Task to complete:
Exact copies of the lines from the one holding "Task: Open Tuan Doan's contact name header" through the last line of the entries below are to be printed, with pictures omitted.

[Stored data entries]
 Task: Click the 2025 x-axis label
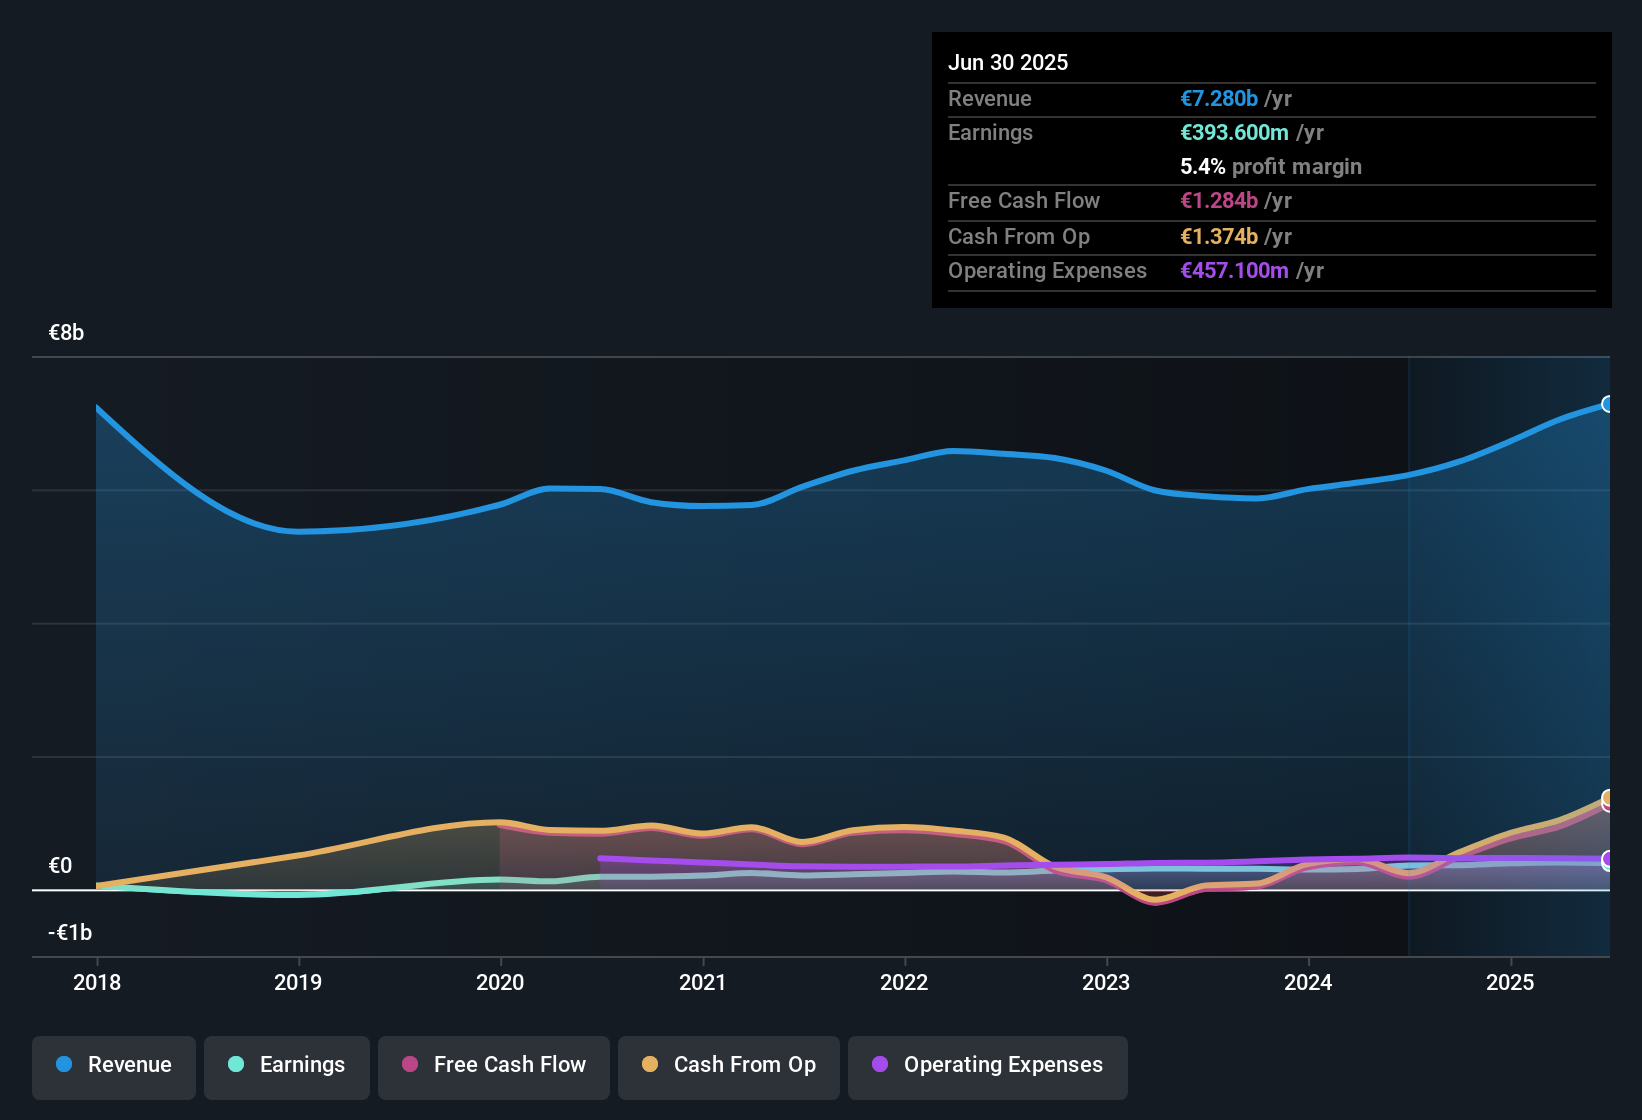[1510, 982]
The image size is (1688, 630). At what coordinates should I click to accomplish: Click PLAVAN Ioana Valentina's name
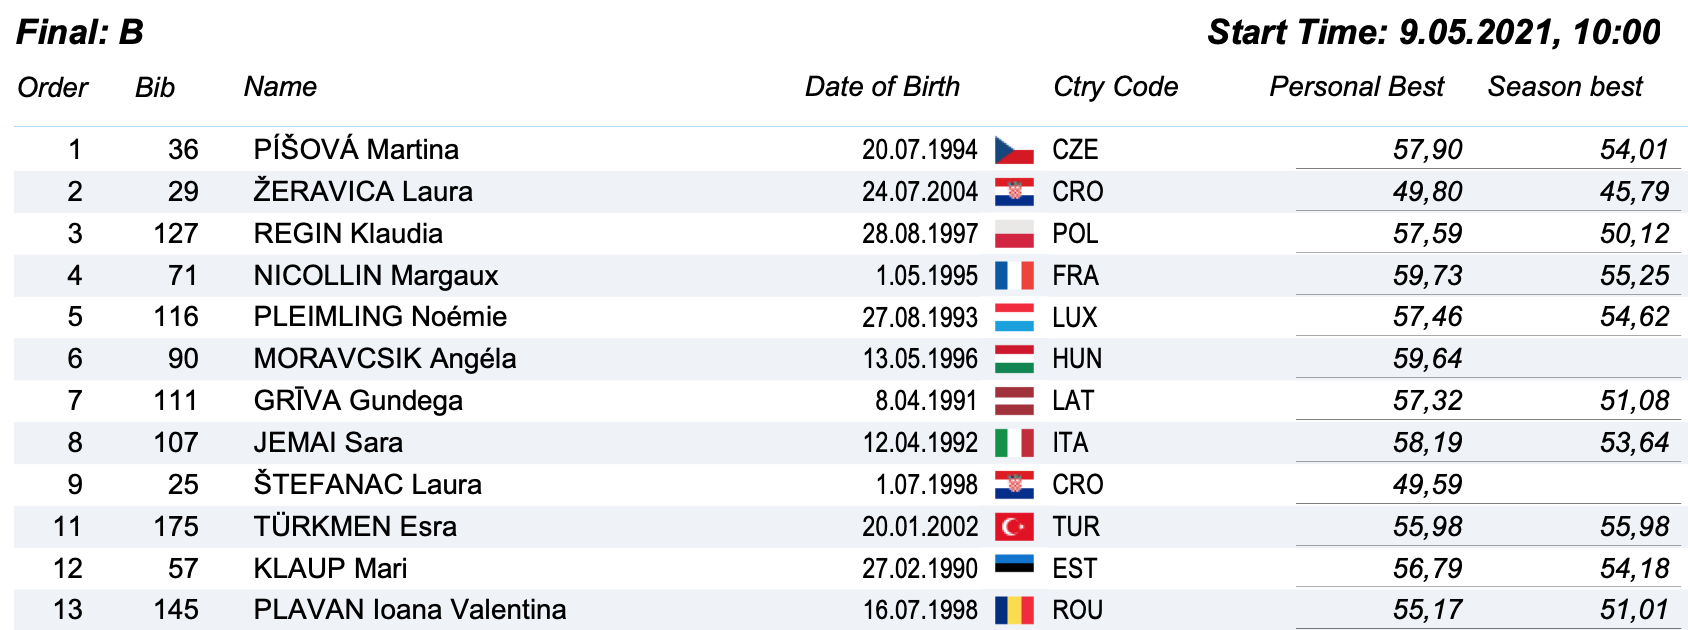(x=410, y=610)
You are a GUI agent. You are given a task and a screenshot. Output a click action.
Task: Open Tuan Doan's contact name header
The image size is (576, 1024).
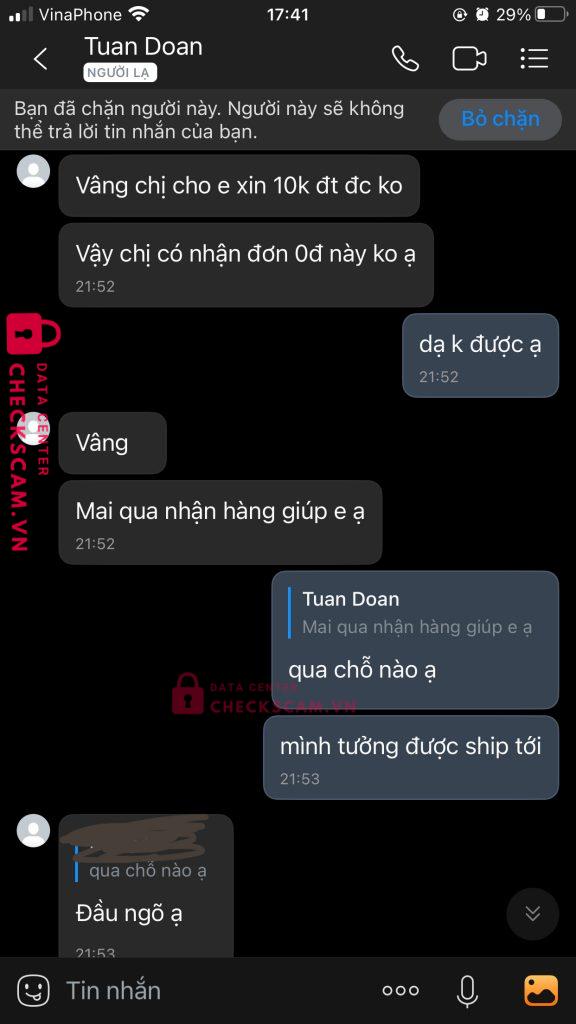coord(144,46)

Exercise result:
Task: Open Tuan Doan's contact name header
The image size is (576, 1024).
coord(144,46)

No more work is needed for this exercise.